La Broncopneumopatia Cronica Ostruttiva (BPCO) è caratterizzata da un’ostruzione irreversibile delle vie respiratorie, è solitamente progressiva e associata ad uno stato di infiammazione cronica e a una diminuzione del flusso respiratorio, risultanti dalla combinazione di lesioni diverse e variabili per sede, tipo, gravità o estensione.
La causa principale è il tabagismo, seguito dall’esposizione ad agenti inquinanti e dall’inalazione di sostanze nocive. In Italia si stimano 4.400.000 pazienti affetti da BPCO, di cui il 61% non correttamente diagnosticati o non adeguatamente trattati, e si prevede che nel 2020 la BPCO rappresenterà la 3° causa di morte nel mondo.

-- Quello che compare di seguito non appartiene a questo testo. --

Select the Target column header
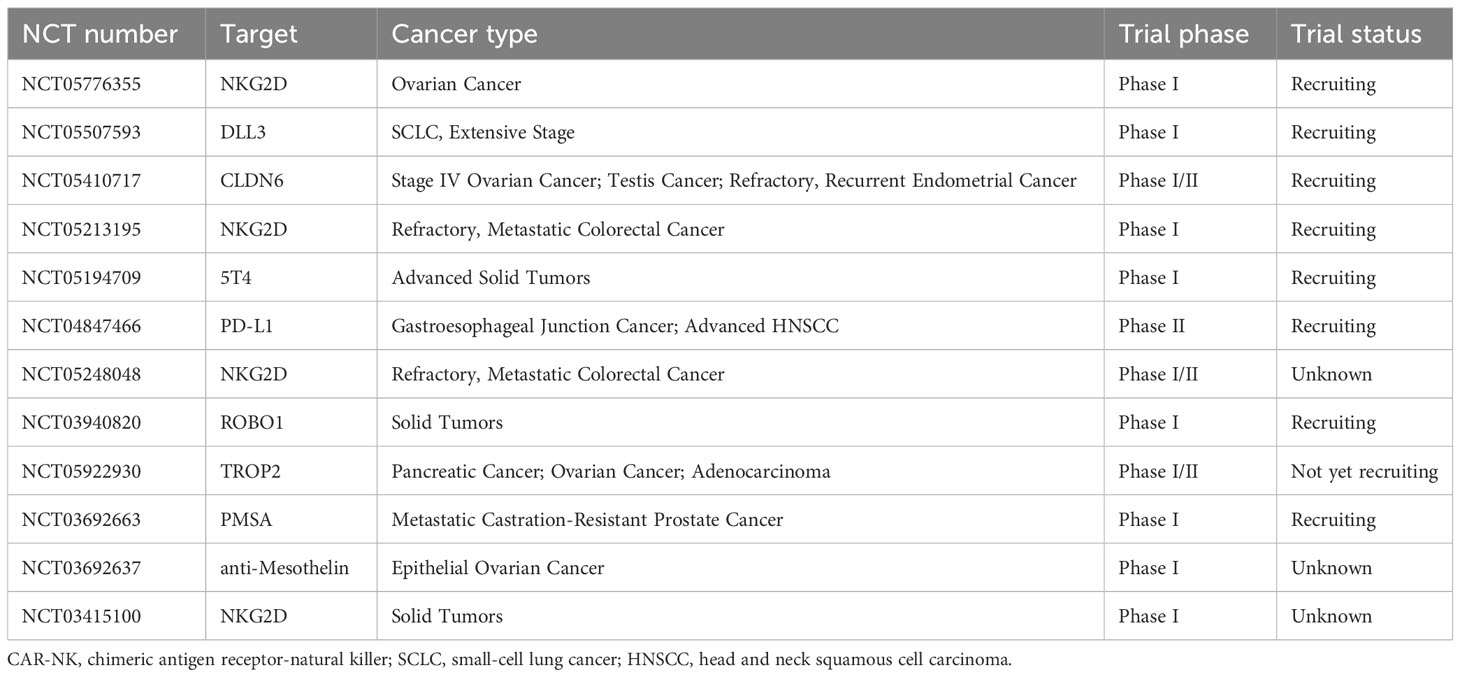The image size is (1460, 677). 259,34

La terapia inalatoria è uno dei più antichi approcci terapeutici per la cura delle malattie delle vie aeree. Il vantaggio indubbio è quello di far agire direttamente il farmaco sull’organo bersaglio, evitando il ricorso alla somministrazione per via sistemica e ottenendo gli stessi effetti terapeutici con dosaggi minori. L’intento di produrre vapore o aerosol per il trattamento delle patologie polmonari risale alla storia più antica della medicina.

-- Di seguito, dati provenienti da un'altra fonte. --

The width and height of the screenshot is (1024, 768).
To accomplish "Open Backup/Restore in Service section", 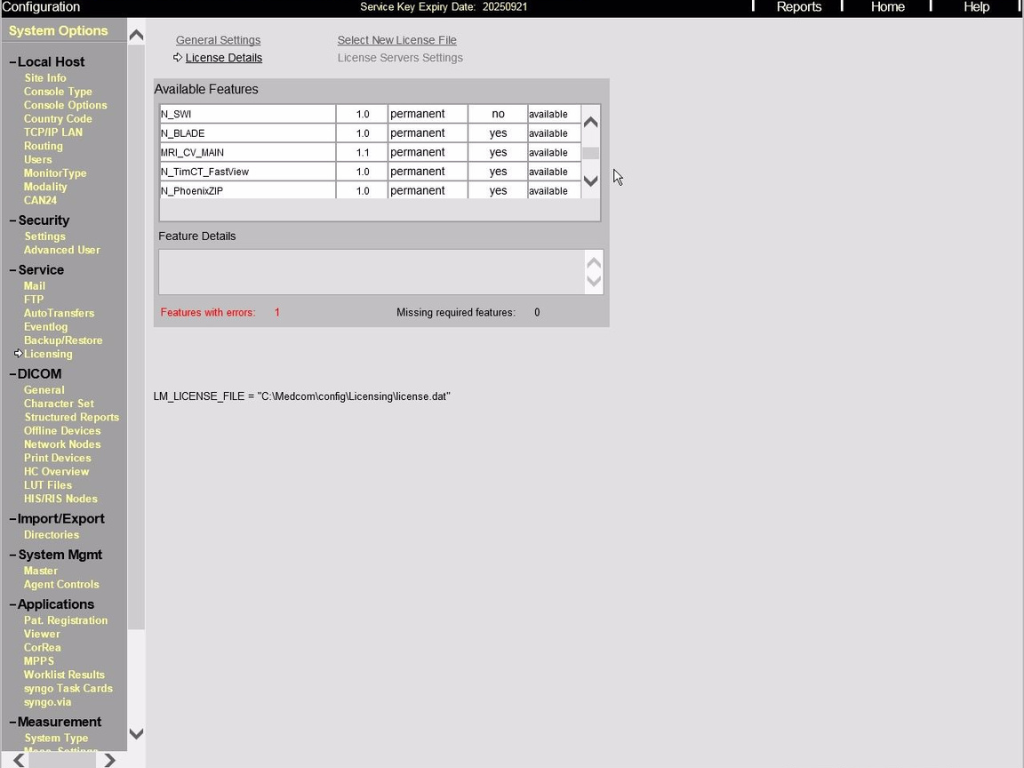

Il termine “nebulizzazione” è stato usato per la prima volta nel 1872 e nel 1874 viene data la seguente definizione di nebulizzatore: “uno strumento per trasformare un liquido in uno spray fine, con finalità principalmente terapeutiche”.

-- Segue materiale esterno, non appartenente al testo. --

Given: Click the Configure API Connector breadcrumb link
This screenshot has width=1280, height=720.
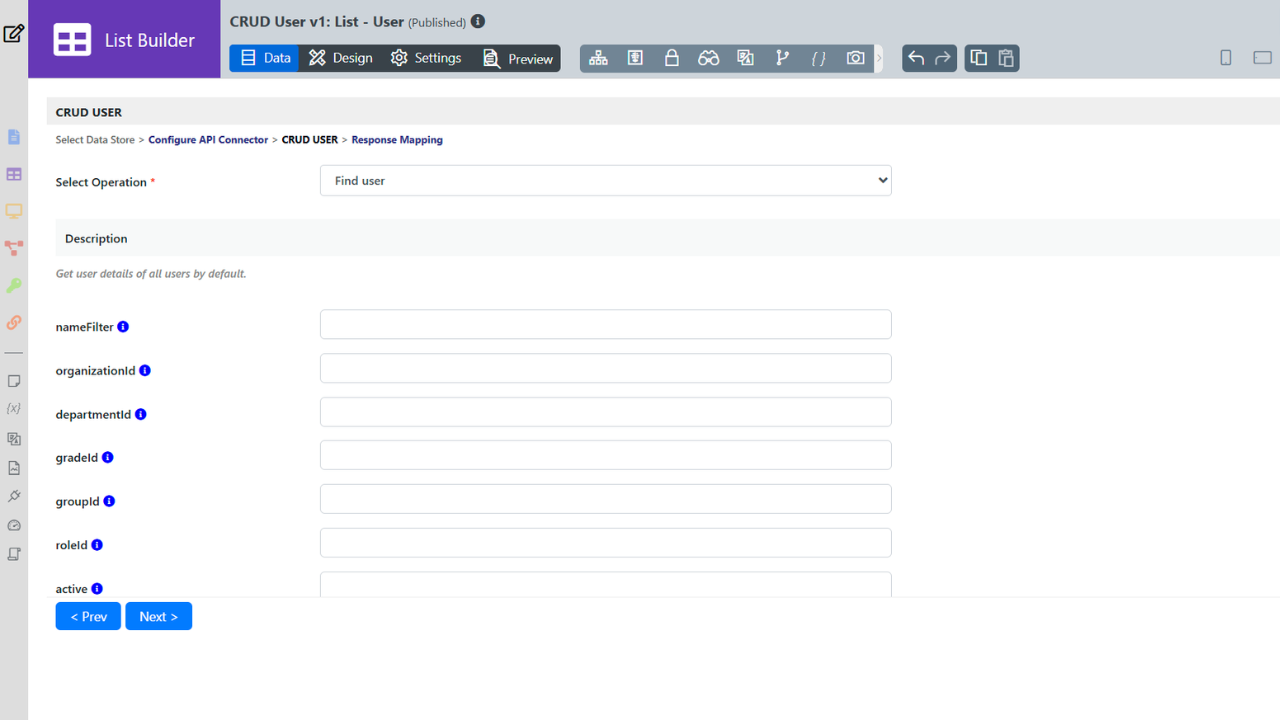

Tuttavia è solo nel XX secolo che si è verifica la svolta storica per la cura delle malattie respiratorie, con l’utilizzo dei broncodilatatori per via aerosolica nel 1935 e con l'introduzione in commercio nel 1956 della prima bomboletta spray. Nel 1956 fu infatti progettato il primo Inalatore Pressurizzato Predosato (pMDI) che ha rappresentato una rivoluzione nella terapia aerosolica dando il via a studi scientifici e a sviluppi tecnologici di enorme importanza.